> **Text passage**:
::::::

# Water temp for shovelhead?



## CarpFreak5328 (Aug 16, 2004)

What should the water temp be to start to fish for shovelhead? Anybody know? May 50?


----------



## bigjohn513 (Apr 6, 2004)

they eat year round...just have to change how you fish for them...check out www.hookedoncatfish.com it will get you ponited in the right direction


----------



## H2O Mellon (Apr 5, 2004)

Just what does this "Hooked on Catfish" guy know that I dont........


----------



## CarpFreak5328 (Aug 16, 2004)

thank you 60 some degrees for the prime bite and 50 to start. The pound i fish is probly 50 degrees by now. Here i come!!


----------



## bill_gfish (Apr 5, 2004)

Mellonhead, In a nut shell, like everyone else here but you, how to catch a fish.

bill


----------



## Fishman (Apr 5, 2004)

::::::

(Records from a collection)
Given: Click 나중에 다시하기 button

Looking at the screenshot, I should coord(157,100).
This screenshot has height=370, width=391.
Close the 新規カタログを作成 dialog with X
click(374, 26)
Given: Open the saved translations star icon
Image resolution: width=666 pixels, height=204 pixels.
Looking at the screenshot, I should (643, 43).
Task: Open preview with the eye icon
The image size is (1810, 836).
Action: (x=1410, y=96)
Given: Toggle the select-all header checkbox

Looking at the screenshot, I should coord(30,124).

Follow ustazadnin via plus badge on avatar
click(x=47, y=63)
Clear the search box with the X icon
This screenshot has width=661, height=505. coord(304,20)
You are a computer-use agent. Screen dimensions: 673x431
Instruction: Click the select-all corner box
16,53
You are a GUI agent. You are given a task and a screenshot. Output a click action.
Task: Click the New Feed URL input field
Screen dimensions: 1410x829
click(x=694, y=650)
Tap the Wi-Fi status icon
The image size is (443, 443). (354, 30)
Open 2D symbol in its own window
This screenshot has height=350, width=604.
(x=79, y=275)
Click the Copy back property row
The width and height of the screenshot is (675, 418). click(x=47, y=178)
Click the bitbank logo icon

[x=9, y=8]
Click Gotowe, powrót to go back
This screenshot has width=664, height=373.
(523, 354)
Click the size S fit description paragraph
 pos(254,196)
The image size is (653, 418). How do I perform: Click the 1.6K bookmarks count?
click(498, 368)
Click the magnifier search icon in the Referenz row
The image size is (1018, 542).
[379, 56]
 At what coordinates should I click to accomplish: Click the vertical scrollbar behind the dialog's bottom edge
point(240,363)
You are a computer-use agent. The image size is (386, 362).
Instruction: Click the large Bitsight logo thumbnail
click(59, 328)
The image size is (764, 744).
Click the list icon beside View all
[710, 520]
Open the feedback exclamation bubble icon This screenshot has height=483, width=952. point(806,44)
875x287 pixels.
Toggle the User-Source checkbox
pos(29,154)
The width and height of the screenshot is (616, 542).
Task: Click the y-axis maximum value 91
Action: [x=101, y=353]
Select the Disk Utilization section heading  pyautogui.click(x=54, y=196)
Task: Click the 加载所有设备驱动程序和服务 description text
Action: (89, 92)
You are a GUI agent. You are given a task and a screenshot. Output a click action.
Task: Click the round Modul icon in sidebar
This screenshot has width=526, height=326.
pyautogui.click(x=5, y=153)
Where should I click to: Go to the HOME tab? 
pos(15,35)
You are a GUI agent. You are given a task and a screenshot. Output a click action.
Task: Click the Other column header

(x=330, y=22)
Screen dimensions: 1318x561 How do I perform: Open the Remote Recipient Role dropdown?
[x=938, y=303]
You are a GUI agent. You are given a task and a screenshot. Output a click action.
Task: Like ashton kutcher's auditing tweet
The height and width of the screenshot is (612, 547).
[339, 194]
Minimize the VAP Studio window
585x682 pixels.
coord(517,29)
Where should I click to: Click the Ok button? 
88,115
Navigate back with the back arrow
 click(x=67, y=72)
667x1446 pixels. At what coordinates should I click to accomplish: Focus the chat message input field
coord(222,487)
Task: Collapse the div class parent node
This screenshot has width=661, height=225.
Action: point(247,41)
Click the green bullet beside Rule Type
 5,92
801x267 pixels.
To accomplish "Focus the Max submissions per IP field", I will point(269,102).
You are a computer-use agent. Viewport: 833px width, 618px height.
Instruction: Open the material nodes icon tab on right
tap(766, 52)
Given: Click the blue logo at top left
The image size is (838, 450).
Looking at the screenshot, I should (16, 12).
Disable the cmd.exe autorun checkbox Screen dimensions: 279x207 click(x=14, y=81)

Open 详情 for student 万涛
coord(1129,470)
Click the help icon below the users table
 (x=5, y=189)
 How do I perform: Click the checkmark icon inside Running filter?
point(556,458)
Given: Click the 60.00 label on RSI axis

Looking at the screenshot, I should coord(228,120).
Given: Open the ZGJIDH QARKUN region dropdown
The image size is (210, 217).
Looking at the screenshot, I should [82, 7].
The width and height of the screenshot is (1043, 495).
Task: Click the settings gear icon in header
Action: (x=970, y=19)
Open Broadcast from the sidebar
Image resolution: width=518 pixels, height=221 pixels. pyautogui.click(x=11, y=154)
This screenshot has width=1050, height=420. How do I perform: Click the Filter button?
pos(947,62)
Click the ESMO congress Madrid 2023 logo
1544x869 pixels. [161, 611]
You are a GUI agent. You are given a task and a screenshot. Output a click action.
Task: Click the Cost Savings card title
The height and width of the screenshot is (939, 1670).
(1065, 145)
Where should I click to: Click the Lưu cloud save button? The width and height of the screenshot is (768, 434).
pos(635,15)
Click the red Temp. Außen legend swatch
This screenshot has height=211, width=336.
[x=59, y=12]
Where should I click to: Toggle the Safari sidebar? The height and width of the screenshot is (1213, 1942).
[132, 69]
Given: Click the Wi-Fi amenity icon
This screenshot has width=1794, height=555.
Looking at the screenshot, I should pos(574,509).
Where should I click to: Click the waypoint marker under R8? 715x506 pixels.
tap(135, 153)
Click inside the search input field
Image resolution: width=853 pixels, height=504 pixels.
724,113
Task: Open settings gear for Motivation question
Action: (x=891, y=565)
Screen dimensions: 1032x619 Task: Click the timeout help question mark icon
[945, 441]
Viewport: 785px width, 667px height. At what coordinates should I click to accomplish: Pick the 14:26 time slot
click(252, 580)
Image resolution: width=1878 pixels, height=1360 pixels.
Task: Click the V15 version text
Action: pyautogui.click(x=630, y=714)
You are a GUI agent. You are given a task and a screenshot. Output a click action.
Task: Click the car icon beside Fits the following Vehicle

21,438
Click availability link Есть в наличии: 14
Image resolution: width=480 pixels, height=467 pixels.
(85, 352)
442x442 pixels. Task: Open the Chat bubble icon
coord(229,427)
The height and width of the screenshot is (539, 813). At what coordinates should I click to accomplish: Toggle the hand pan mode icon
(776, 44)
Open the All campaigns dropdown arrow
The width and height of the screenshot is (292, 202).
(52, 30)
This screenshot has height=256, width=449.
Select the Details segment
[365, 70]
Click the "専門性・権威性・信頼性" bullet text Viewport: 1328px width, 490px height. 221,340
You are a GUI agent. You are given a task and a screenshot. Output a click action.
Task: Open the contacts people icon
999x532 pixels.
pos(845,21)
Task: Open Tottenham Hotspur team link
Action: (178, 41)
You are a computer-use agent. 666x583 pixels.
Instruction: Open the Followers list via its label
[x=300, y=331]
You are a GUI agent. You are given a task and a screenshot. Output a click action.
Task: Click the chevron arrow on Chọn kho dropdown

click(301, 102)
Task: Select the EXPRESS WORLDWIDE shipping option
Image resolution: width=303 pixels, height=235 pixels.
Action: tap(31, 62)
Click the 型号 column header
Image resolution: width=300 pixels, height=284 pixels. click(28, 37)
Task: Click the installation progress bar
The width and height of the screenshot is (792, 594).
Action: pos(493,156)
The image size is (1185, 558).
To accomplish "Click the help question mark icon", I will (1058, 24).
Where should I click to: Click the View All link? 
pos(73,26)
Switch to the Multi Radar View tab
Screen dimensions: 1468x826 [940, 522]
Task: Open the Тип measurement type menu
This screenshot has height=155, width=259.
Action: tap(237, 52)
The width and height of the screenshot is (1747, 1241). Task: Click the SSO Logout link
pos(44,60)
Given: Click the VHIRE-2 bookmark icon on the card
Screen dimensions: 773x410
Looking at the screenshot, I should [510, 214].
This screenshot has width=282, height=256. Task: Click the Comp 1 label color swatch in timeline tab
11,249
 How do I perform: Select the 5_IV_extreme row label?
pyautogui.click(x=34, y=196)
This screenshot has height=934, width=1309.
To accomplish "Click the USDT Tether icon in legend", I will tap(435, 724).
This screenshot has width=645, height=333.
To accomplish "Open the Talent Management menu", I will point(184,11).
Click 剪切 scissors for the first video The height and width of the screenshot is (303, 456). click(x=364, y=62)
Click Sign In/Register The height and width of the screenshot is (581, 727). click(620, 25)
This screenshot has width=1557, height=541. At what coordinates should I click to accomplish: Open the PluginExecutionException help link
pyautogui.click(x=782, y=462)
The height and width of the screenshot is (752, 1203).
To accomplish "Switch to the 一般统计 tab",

::::::

> **Jobs**:
#1 Answer these questions about the shovelhead thread:
(a) What website does bigjohn513 recommend?
(b) What water temperature does CarpFreak5328 give for the prime bite?
(c) According to bill_gfish, what does everyone else know that Mellonhead does not?
#2 Supply what comes next in the shovelhead thread, starting right after its final line.
These entries come from a separate source.

> **Task-by-task outputs**:
#1
(a) www.hookedoncatfish.com
(b) 60 some degrees
(c) How to catch a fish

#2
I've always considered 60 degrees the magic mark, but I really havn't put many flatheads on the bank to talk about it. Hell I caught one in March at the confluence of a warm water discharge the Ohio river. So the water was definitally around the 60 degree mark.


----------



## flathunter (Apr 5, 2004)

In my life probablly 75 percent of my Flatheads have been caught from may-10th till June- 10th..So I would say 58-68 degrees is prime for pre spawn flatheads.


----------



## CarpFreak5328 (Aug 16, 2004)

Thanks for your inputs, the pond im fishing is right around 53-55 degress and im thinking about going next weekend. The weather is not supposed to get below 60 this weekend and next week so the water temp in there could be as high as the low 60's. Hopefully that will be enough to get them going. I wouldnt see why they wouldnt bite when the water is that warm. Hopefully


----------



## BuckeyeFishinNut (Feb 8, 2005)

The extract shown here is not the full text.